Causal vs. Bidirectional Architectures in Generative Modeling
If a model is trained to be fully bidirectional during the training phase, it risks "cheating" by seeing the ground truth it is meant to predict. This raises a critical question for developer experience: how do we bridge the gap between the deep contextual nuance of bidirectional encoders and the fluid, sequential requirements of autoregressive decoders? The industry has largely optimized for the latter because the computational efficiency during inference is highly predictable for token-by-token generation.
I attempted to validate this by modifying a standard decoder-only setup to incorporate a bidirectional attention mask, aiming to see if increased coherence could be achieved in local fine-tuning. My hypothesis was that richer context windows would mitigate certain coherence failures.
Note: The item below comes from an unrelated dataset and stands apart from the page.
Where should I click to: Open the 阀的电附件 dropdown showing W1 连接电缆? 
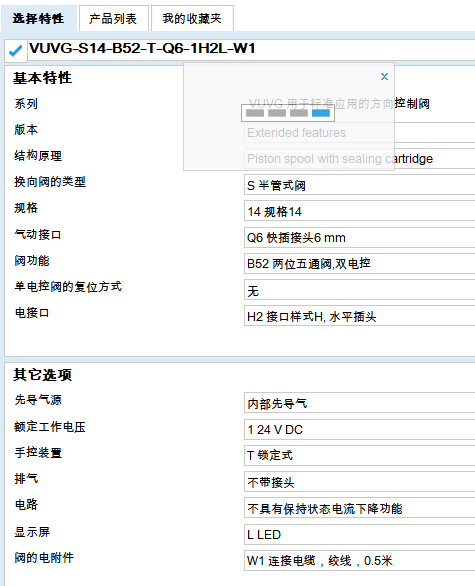coord(360,560)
However, the implementation triggered a tensor mismatch during the forward pass:
RuntimeError: The size of tensor a (1024) must match the size of tensor b (1024) at non-singleton dimension 1
This error suggests a deep structural friction between the mask application and the positional embeddings. It seems that forcing non-causal attention into a decoder-based framework isn't just a matter of adjusting the mask; it potentially disrupts the way the model interprets sequence positionality. We are effectively trying to force a generative architecture to behave like an encoder, which may be why we see such a performance gap between NLU and NLG tasks.
For those working on custom transformer implementations, I recommend reviewing the original attention mechanism specifications to see how masking interacts with the scaling factors in the softmax layer.